Immediately behind it is the bowl of The Withens, where a community of 15 farms was reduced to two by the construction of a reservoir by the Morley Corporation in the 1890s. At the head of the wide hanging valley are the substantial walls of the late enclosures above Red Dikes, an outsized farmhouse abandoned in the 1940s. These walls were likely part of the Fieldens’ scheme to provide employment to their millworkers during the American Civil War-induced ‘cotton famine’ of the 1860s, which saw the construction of Withens New Road.
Across the other side of the clough, the gentle dome of Turley Holes Moor is sliced by the Warland Drain and the White Holme Drain, channelling peaty waters to their respective reservoirs. On the north-facing slopes, lush blooming heather sets the dull morning alight, but on the other side, there are few flowers or even much foliage, these slopes either having been stressed by the early spring drought and the unprecedentedly hot June, or having been ravaged by heather beetle.

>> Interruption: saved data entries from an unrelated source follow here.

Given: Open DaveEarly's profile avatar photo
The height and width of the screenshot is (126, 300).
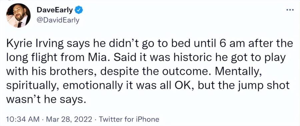Looking at the screenshot, I should (18, 16).
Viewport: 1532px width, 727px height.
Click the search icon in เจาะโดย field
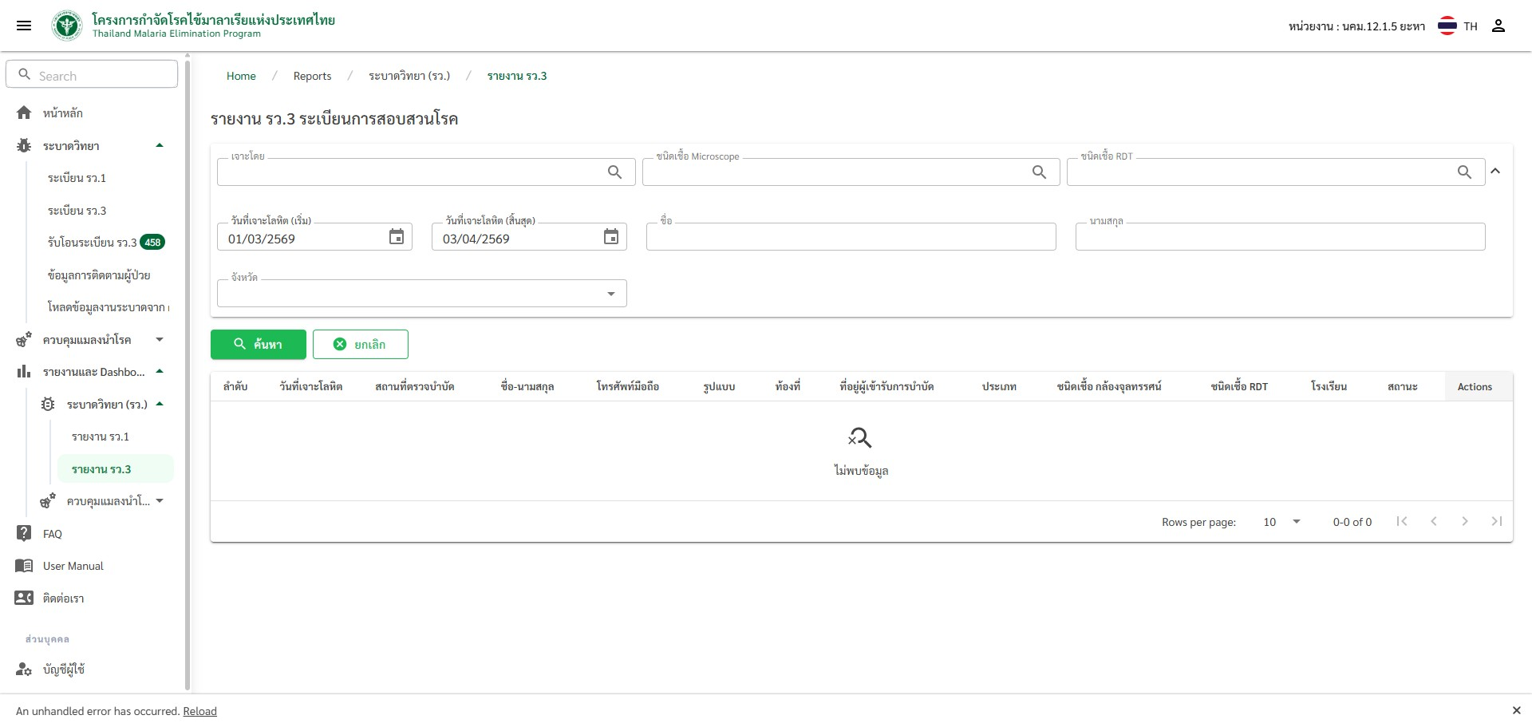(x=614, y=172)
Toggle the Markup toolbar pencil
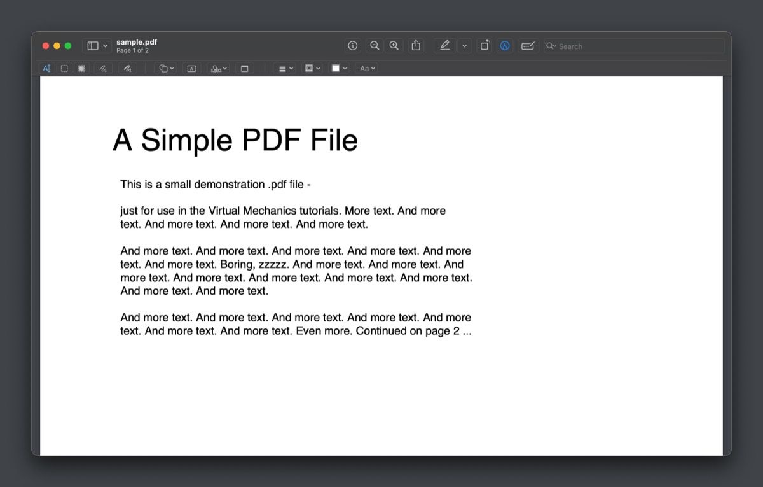 click(444, 45)
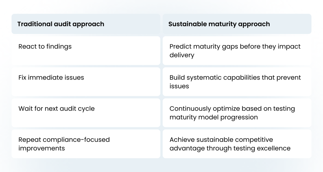323x172 pixels.
Task: Click the 'Repeat compliance-focused improvements' cell
Action: [86, 144]
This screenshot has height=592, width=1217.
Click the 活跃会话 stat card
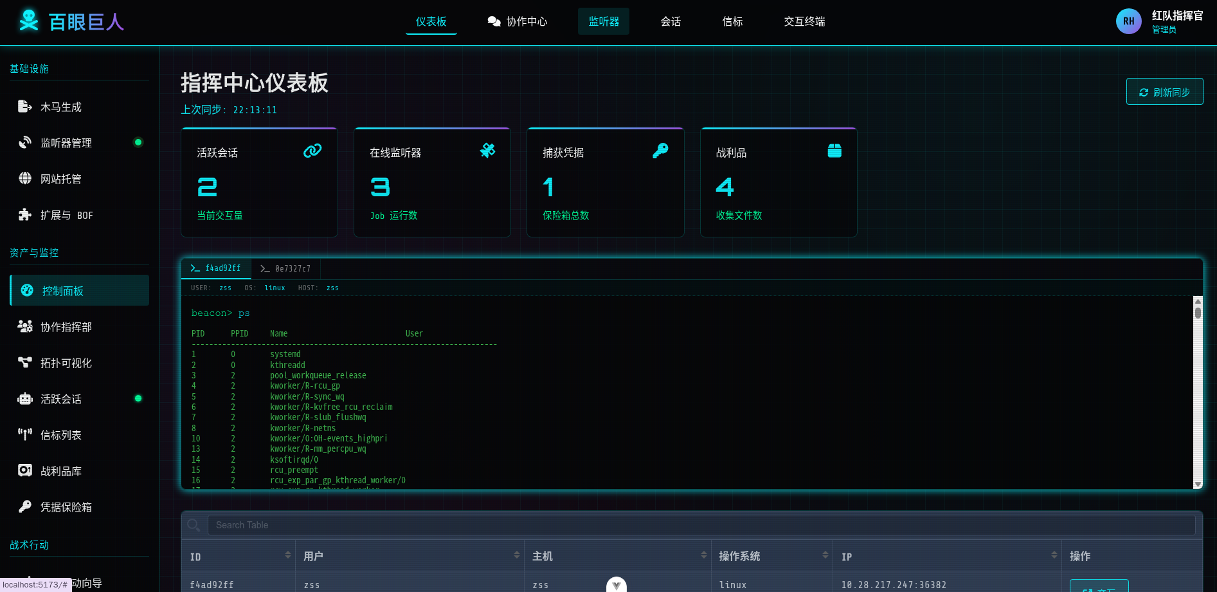click(259, 183)
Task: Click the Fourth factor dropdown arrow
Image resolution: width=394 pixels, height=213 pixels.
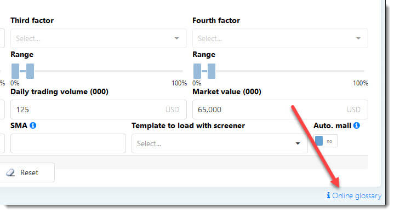Action: [x=358, y=38]
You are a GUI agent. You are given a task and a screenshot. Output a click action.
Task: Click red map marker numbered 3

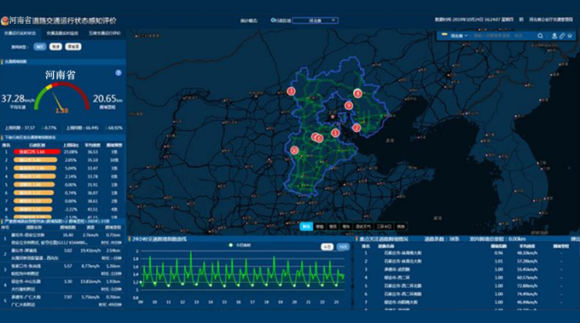291,91
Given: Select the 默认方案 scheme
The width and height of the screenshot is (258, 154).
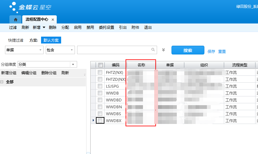Looking at the screenshot, I should (51, 40).
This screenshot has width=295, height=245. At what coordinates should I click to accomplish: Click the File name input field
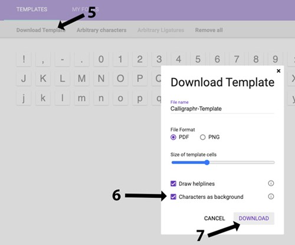(222, 109)
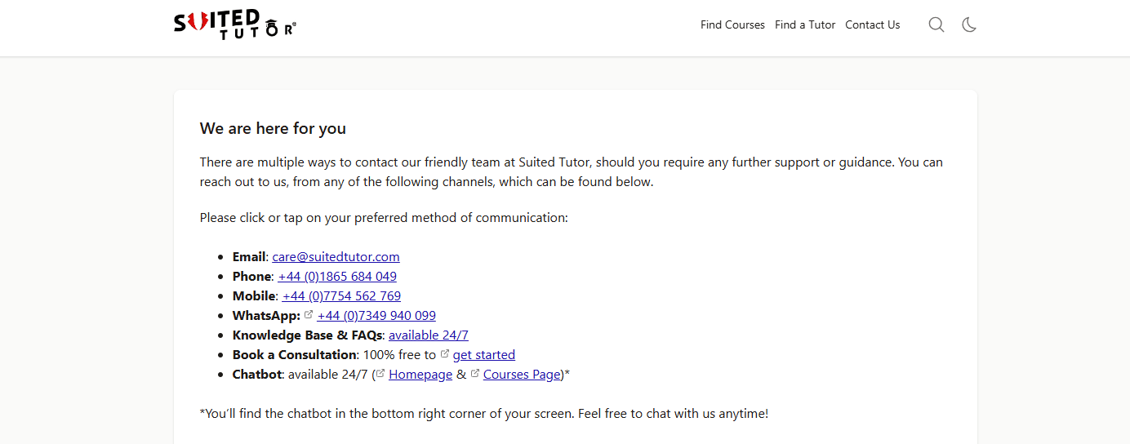This screenshot has height=444, width=1130.
Task: Open the WhatsApp number +44 (0)7349 940 099
Action: [376, 315]
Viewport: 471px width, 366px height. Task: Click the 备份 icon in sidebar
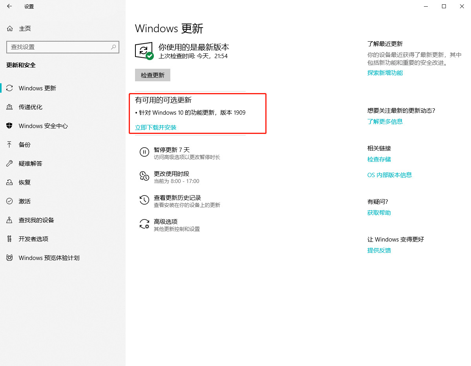click(9, 145)
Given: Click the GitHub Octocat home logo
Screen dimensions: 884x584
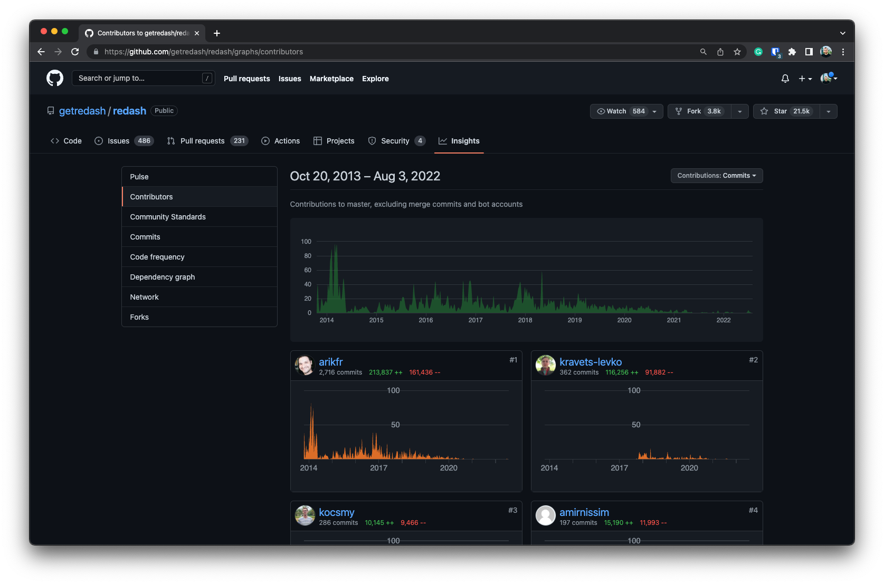Looking at the screenshot, I should (55, 78).
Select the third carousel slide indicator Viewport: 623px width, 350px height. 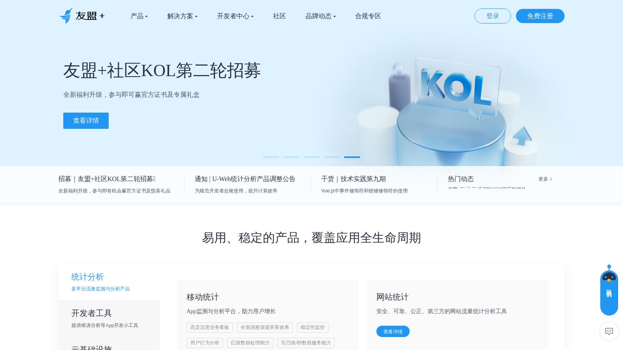click(312, 157)
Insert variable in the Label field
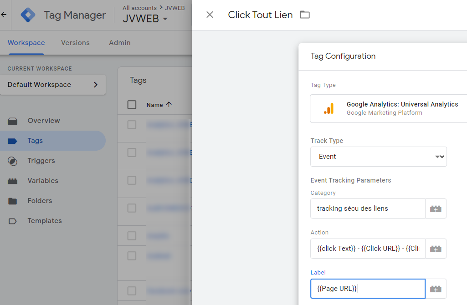The image size is (467, 305). click(436, 289)
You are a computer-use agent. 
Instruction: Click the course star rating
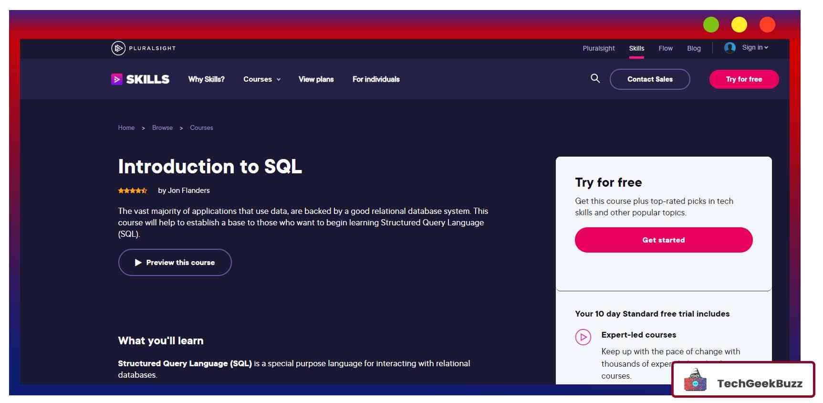133,191
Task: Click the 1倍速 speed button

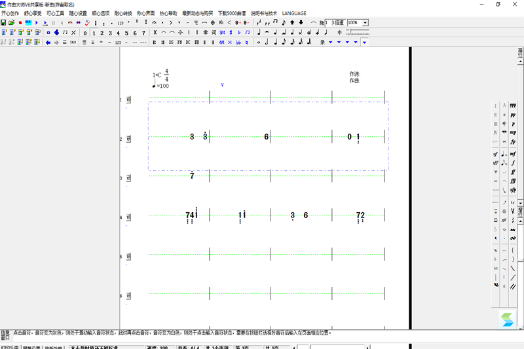Action: tap(338, 23)
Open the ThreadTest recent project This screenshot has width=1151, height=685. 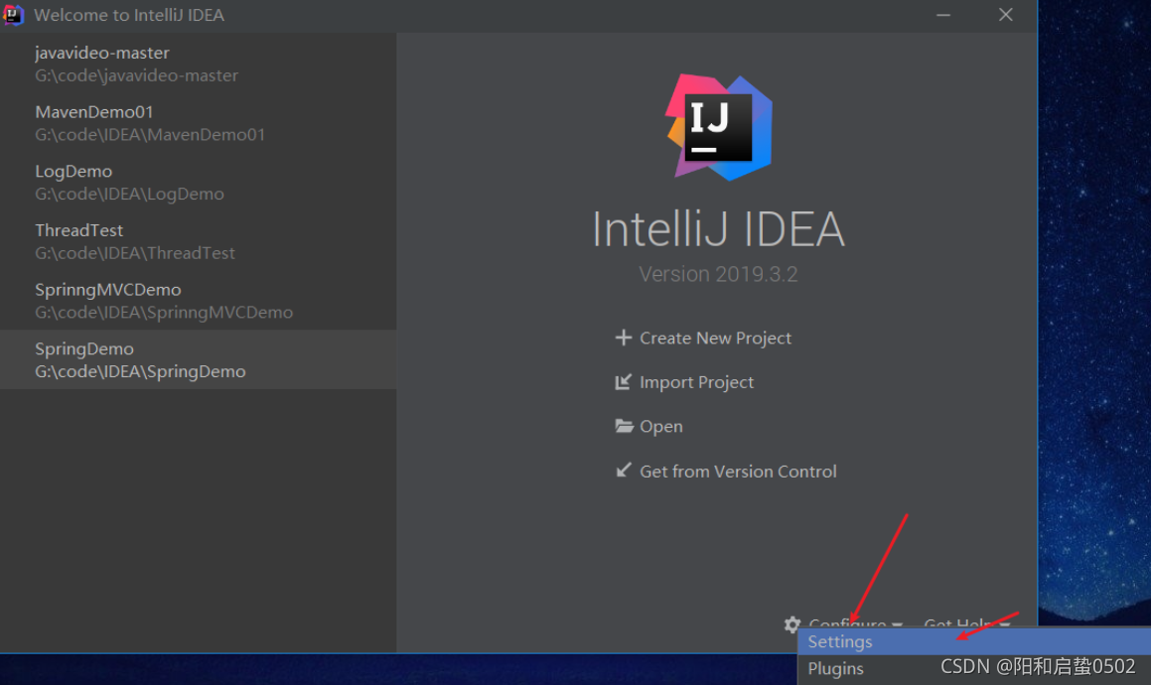click(135, 241)
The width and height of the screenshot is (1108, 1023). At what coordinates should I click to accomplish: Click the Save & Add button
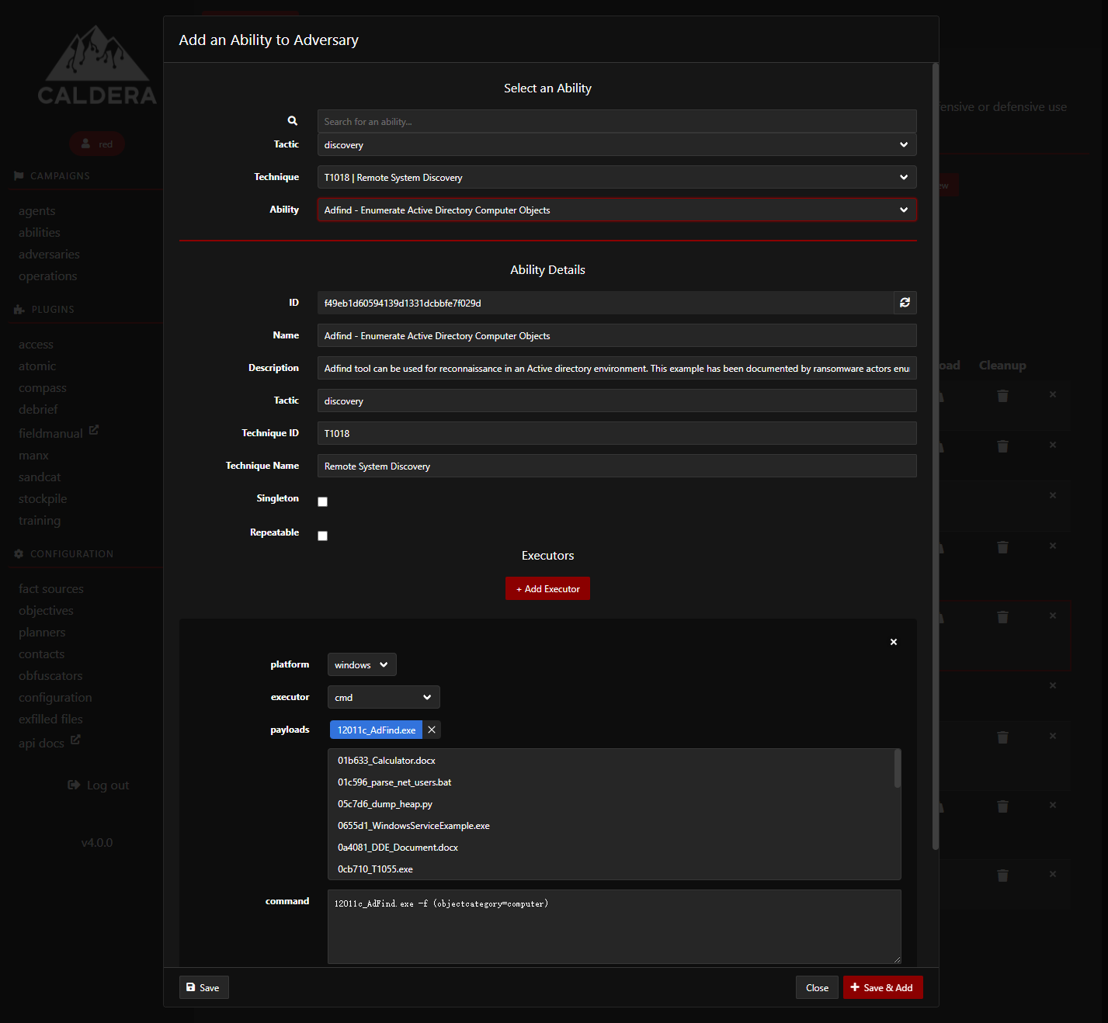pyautogui.click(x=883, y=987)
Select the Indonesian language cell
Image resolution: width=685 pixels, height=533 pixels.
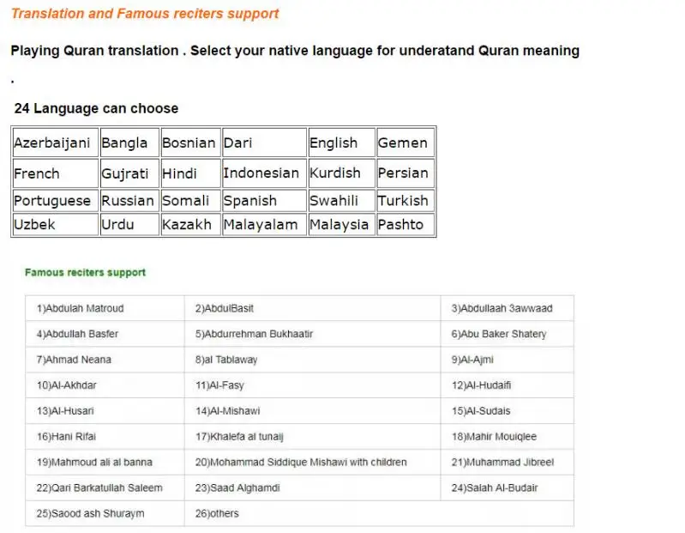pos(264,173)
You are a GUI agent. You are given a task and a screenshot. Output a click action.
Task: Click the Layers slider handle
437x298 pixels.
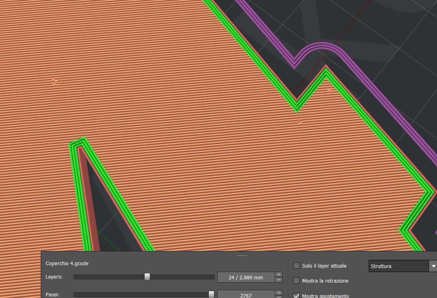[147, 277]
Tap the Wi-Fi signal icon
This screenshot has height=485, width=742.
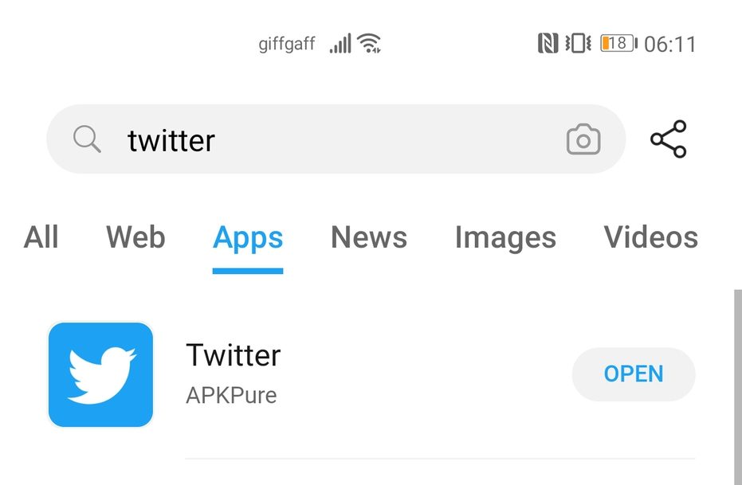click(368, 43)
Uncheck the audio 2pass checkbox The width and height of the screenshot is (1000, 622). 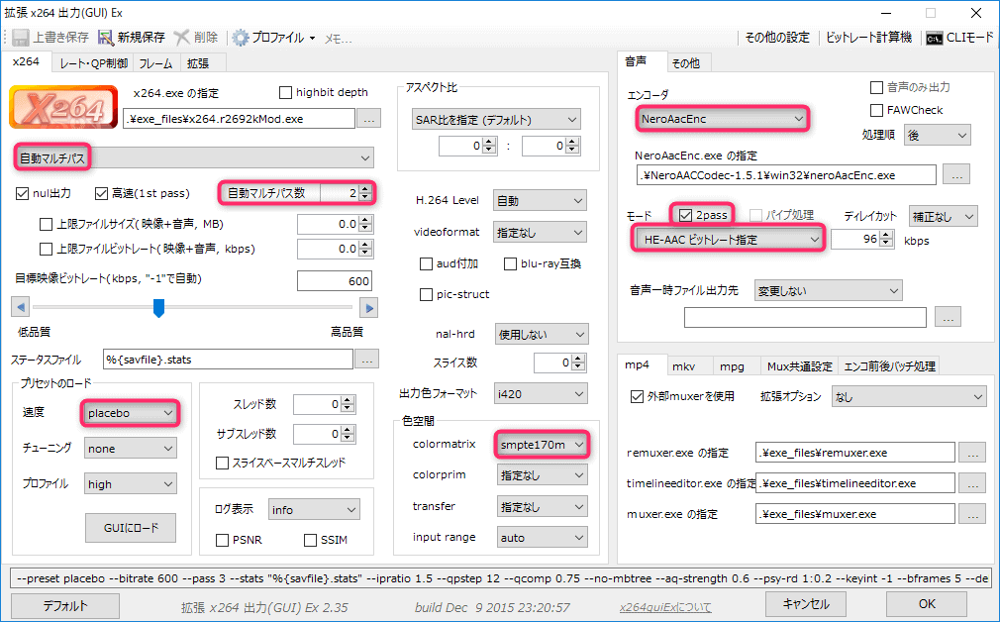click(685, 214)
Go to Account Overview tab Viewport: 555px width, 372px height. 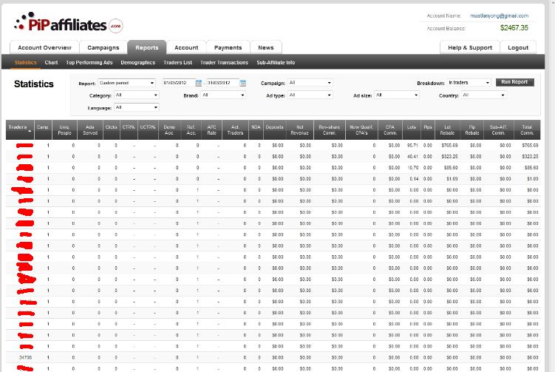[x=45, y=47]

Either way, climate change is among the blameworthy factors.
Hopefully this setback is temporary, for the transformation of this moor is remarkable, from a state of desperate degradation in 2011, when Moors for the Future began a £5.5 million restoration project, to its current, much more healthy condition. Across four years, they stabilised bare peat with geo-textiles and spread 360 tonnes of lime and fertiliser to provide growing conditions for five tonnes of grass and heather seeds, 1200 bags of heather cuttings, 60 million Sphagnum fragments and 23,000 native moorland plug plants such as bilberry and crowberry.
White Holme Reservoir was built for the supply – along with Warland, Light Hazzles and Blackstone Edge reservoirs, and Gaddings Dam – of the Rochdale Canal. Today, it is owned by United Utilities for the supply of Greater Manchester, although the surrounding moorland which feeds it and three others is owned by Yorkshire Water. Moorland restoration work continues above its choppy waters, with contractors harvesting and baling heather for the blocking of eroded channels and gullies. Richard, one of Moors for the Future’s conservation officers, strides up Byron Edge on Toad Lane, now no more than a shallow depression in the turf, to mark out with canes and white flags where these bales need to be distributed.
The White House pub, originally the Coach and Horses, hunches under the dam wall of Blackstone Edge Reservoir. Its cooks are busy preparing lunch, furiously mashing vats of potatoes in anticipation of the walkers and trans-Pennine travellers that will be here soon. Across the busy Halifax Road, smoke rises from campfires within Blackstone Edge Delf. Families round the hill beside the Broad Head Drain, then turn to put the views of the towers of Manchester at their backs as they climb up a route that may be Roman on cobbles that may be 12th-century, stopping to take a photograph with the 15th-century Aiggin Stone before continuing on their way up to the gritty escarpment of Blackstone Edge. The other side of the watershed and the county boundary, the cobbles are lost in the bog, and a fellrunner regrets a decision to deviate from the wet trail in the hope of finding drier ground, only to find the going even worse. Red-thighed St Mark’s flies swarm over the wet flushes and among the birthmarks of bracken, and kestrels scan the bony shoulder of Warm Withens Hill.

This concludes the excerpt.